- **Extrait fourni**:
==============================
S'agissant du droit applicable. la Convention de Vienne du 11 avril 1980, entrée en vigueur en France le 1er juillet 1980 dispose:
"La présente convention s'applique aux contrats de vente de marchandises entre des parties ayant leur établissement dans des Etats différents
a) lorsque ces Etats sont des Etats contractants on
b) lorsque les règles du droit international privé mènent a l'application de la loi d'un Etat contractant".

Pour que cette convention soit applicable il convient en premier lieu de vérifier le caractère international de la vente dès lors que la commande de la société Pelliculest a été adressée à M. Molinier "représentant en France" de la société Morton International GmbH. domicilié à Aulnois (88) en France.
Les pièces produites par les parties ne permettent pas de dire si cette personne - dont on ignore d'ailleurs sous quelle forme elle exerce son activité - peut être considérée comme l'établissement en France de la société défenderesse.
==============================
- **Consigne 1**: Dans les enregistrements, reproduisez à l'identique les lignes allant de celle qui contient "The width and height of the screenshot is (750, 408)." jusqu'à celle qui contient "click(813, 259)", cette dernière incluse.
- **Consigne 2**: Rédigez la suite du texte sur l'application de la Convention de Vienne à partir de l'endroit où il s'arrête.

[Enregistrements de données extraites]
==============================
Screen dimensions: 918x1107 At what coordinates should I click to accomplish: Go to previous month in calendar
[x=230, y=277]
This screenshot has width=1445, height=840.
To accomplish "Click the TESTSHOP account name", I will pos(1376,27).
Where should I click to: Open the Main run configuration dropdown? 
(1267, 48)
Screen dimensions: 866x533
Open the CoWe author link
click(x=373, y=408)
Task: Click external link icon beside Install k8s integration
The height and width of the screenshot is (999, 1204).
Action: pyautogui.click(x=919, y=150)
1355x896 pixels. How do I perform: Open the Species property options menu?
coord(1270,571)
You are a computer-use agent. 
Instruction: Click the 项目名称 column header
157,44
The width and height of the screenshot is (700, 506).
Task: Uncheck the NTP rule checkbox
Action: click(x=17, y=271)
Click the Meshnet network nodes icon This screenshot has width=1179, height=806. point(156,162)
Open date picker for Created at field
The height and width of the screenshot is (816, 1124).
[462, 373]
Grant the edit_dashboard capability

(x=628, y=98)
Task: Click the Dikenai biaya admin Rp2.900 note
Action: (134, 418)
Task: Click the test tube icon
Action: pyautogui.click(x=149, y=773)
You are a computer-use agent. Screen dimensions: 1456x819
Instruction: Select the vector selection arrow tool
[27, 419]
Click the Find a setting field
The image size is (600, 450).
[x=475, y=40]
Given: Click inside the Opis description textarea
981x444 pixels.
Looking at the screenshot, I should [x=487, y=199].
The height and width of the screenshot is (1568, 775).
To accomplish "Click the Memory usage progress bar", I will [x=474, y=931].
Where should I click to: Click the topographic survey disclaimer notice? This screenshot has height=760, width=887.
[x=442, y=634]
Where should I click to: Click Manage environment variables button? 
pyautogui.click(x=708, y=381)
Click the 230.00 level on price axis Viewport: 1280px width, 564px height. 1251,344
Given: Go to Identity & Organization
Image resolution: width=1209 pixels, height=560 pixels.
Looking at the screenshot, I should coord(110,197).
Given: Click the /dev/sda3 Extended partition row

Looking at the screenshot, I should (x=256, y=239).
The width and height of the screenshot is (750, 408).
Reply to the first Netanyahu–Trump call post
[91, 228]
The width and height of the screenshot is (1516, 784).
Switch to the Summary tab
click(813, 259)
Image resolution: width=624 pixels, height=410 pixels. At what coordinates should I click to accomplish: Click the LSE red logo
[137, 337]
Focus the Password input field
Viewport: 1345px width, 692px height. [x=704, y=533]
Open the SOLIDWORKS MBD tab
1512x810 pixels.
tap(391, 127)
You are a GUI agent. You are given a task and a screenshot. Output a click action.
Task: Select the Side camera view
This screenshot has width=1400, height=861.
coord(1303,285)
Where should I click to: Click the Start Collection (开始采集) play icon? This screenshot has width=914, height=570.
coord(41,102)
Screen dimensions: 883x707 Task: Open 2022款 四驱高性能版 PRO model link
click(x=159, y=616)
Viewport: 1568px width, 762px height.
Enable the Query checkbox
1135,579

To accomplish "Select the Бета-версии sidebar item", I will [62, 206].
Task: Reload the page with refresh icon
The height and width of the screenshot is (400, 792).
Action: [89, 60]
==============================
- **Réponse rédigée 1**:
The width and height of the screenshot is (750, 408).
Reply to the first Netanyahu–Trump call post
[91, 228]
The width and height of the screenshot is (1516, 784).
Switch to the Summary tab
click(813, 259)

- **Réponse rédigée 2**:
Il est cependant établi que les confirmations de commande émanant du vendeur, les factures, et les livraisons de marchandises ont été faites à partir du siège de la société Morton International GmbH en Allemagne. Dès lors et à supposer même que M. Molinier ait eu la responsabilité de gérer en France l'un des établissements de la société Morton International, l'établissement "qui a la relation la plus étroite avec le contrat et son exécution eu égard aux circonstances connues des parties ou envisagées par elles à un moment quelconque avant la conclusion ou lors de la conclusion du contrat" et qui doit pour ce motif être pris "en considération" (article 10 de la Convention de Vienne) est bien l'établissement dont le siège est à Brème. Le caractère international du contrat litigieux est en conséquence établi.

Il convient de rappeler en second lieu qu'à la date de conclusion du contrat (février 1990) l'Allemagne n'avait pas encore ratifié la Convention de Vienne en sorte que cette convention n'est pas applicable par référence à l'article 1er a). Toutefois, ni l'Allemagne ni la France n'ont émis la réserve de l'article 95 de la Convention leur permettant de ne pas être liés par l'article 1 al1 b).
Or l'application des règles du droit international prive conduisent a l'application de la Convention de La Haye du 15 juin 1955 sur la loi applicable aux ventes d'objet mobiliers corporels. Cette Convention donne une large primauté à la volonté des parties. Aux termes de l'article 2 al 1er "la vente est régie par la loi interne du pays désigné par les parties contractantes". Toutefois pour que cette volonté s'applique, encore faut il qu'elle soit clairement exprimée.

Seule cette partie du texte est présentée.